Question

show that if y1 and y2 be the solutions of the equation dy/dx+Py=Q, where P and Q are functions of x alone, and y2=y1z , then z= 1+ ae^(-Q/y1)dx.a being arbitrary constant

Answer 1

differential equation....

Answer 2

yes

Answer 3

aww man I'm bad at proofs and I just went through a lot of math...umm you could ask phi, KingGeorge, OOOPS...

Answer 4

ok

Answer 5

z=1+ae^{(-\frac{Q}{y_1})}dx ?

Answer 6

\[z=1+ae^{(-\frac{Q}{y_1})}dx \]?

Answer 7

yes we have to prove it

Answer 8

can you help me in this?

Answer 9

I can get most of the way there, but the ending isn't working great... I'll show ya wht I have

Answer 10

yes pleaase

Answer 11

\[ \frac{\mathrm{d}y}{\mathrm{d}x}+Py = Q\]
y1 and y2 are solutions, so
\[ \frac{\mathrm{d}y_1}{\mathrm{d}x}+Py_1 = Q \quad \quad ; \quad
P= \Big (Q-\frac{\mathrm{d}y_1}{\mathrm{d}x}\Big) \frac{1}{y_1}\]
and
\[ \frac{\mathrm{d}y_2}{\mathrm{d}x}+Py_2 = Q \quad \quad ; \quad
P= \Big(Q-\frac{\mathrm{d}y_2}{\mathrm{d}x}\Big) \frac{1}{y_2}\]

so we can equate the Ps

\[\Big(Q-\frac{\mathrm{d}y_1}{\mathrm{d}x}\Big) \frac{1}{y_1}= \Big(Q-\frac{\mathrm{d}y_2}{\mathrm{d}x}\Big) \frac{1}{y_2}\]
using y2 = zy1 gives
\[\Big(Q-\frac{\mathrm{d}y_1}{\mathrm{d}x}\Big) \frac{1}{y_1}= \Big(Q-\frac{\mathrm{d}zy_1}{\mathrm{d}x}\Big) \frac{1}{zy_1}\]
the y1s cancel out, bring the z to the other side, and you can use the product rule on d zy1/dx
\[z\Big(Q-\frac{\mathrm{d}y_1}{\mathrm{d}x}\Big)= \Big(Q- \big(y_1\frac{\mathrm{d}z}{\mathrm{d}x}+z\frac{\mathrm{d}y_1}{\mathrm{d}x}\big)\Big)\]
\[zQ-z\frac{\mathrm{d}y_1}{\mathrm{d}x}= Q- y_1\frac{\mathrm{d}z}{\mathrm{d}x}-z\frac{\mathrm{d}y_1}{\mathrm{d}x}\]
the zdy1/dx's cancel out and you can move the Qs to one side
\[zQ-Q= - y_1\frac{\mathrm{d}z}{\mathrm{d}x}\]
\[-\frac{Q}{y_1}(z-1)= \frac{\mathrm{d}z}{\mathrm{d}x}\]
\[-\frac{Q}{y_1}\mathrm{d}x= \frac{1}{(z-1)}\mathrm{d}z\]

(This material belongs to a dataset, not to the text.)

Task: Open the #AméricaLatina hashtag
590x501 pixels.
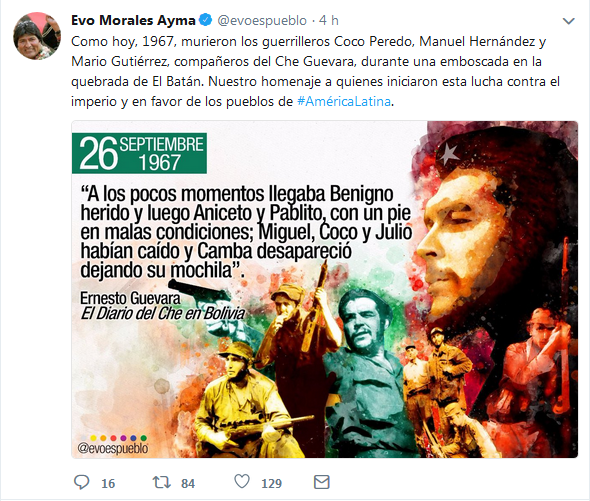Action: click(x=344, y=102)
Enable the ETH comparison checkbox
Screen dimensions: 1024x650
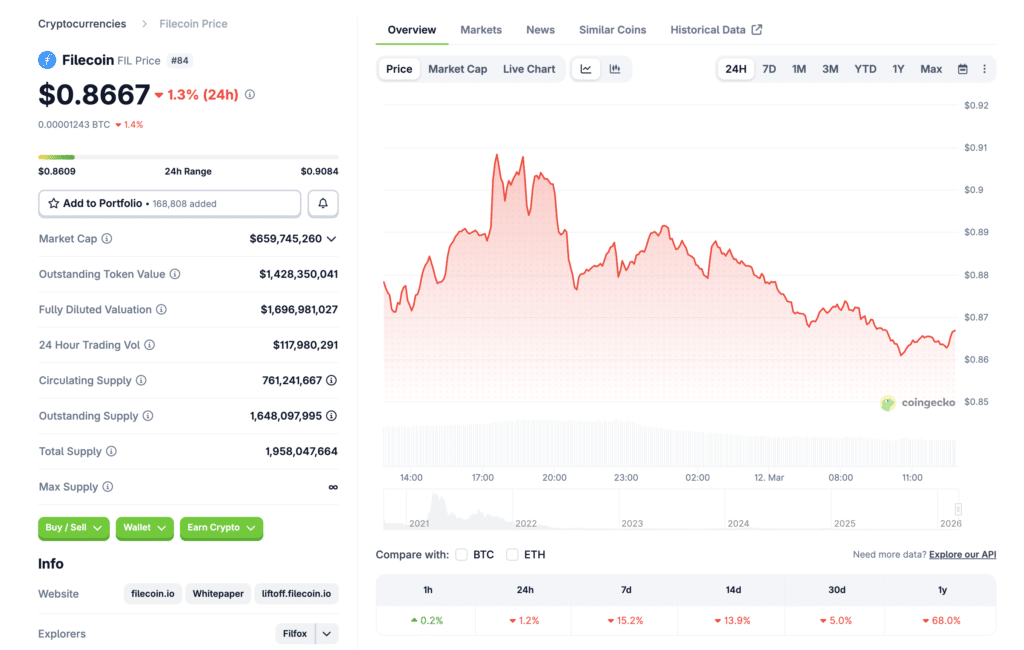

then you can integrate the right hand side to get ln(z-1), but I dunno how to keep the dx on the bottom on the left, or how to get the constant out front

\[-\int \frac{Q}{y_1}\mathrm{d}x= \int \frac{1}{(z-1)}\mathrm{d}z\]

\[-\int \frac{Q}{y_1}\mathrm{d}x=ln(z-1)+A\]

Answer 12

any thoughts? :P

Answer 13

let me see wait

Answer 14

It's just sooo close I think it's the right way to go, just dunno where to go :P

Answer 15

yes its right i m also stuck here

Answer 16

but thanx ,,

Answer 17

I mean you can get it to

\[-\int \frac{Q}{y_1}\mathrm{d}x=ln(z-1)+A\]
\[-\int \frac{Q}{y_1}\mathrm{d}x-A=ln(z-1)\]
\[e^{-\int \frac{Q}{y_1}\mathrm{d}x-A}=z-1\]
\[e^{-\int \frac{Q}{y_1}\mathrm{d}x}e^{-A}=z-1\]
\[ \quad \quad e^{-A} = a\]
\[z=1+ae^{-\int \frac{Q}{y_1}\mathrm{d}x}\]
but there's still that dumb integral :P

Answer 18

T_T

Answer 19

yes may be there is mistake in the question

Answer 20

I think that's the better answer ^_^

Answer 21

becoz this is correct answer

Answer 22

yes thanx a lot for your help

Answer 23

welcome ^_^ That was a fun one :D

Answer 24

:)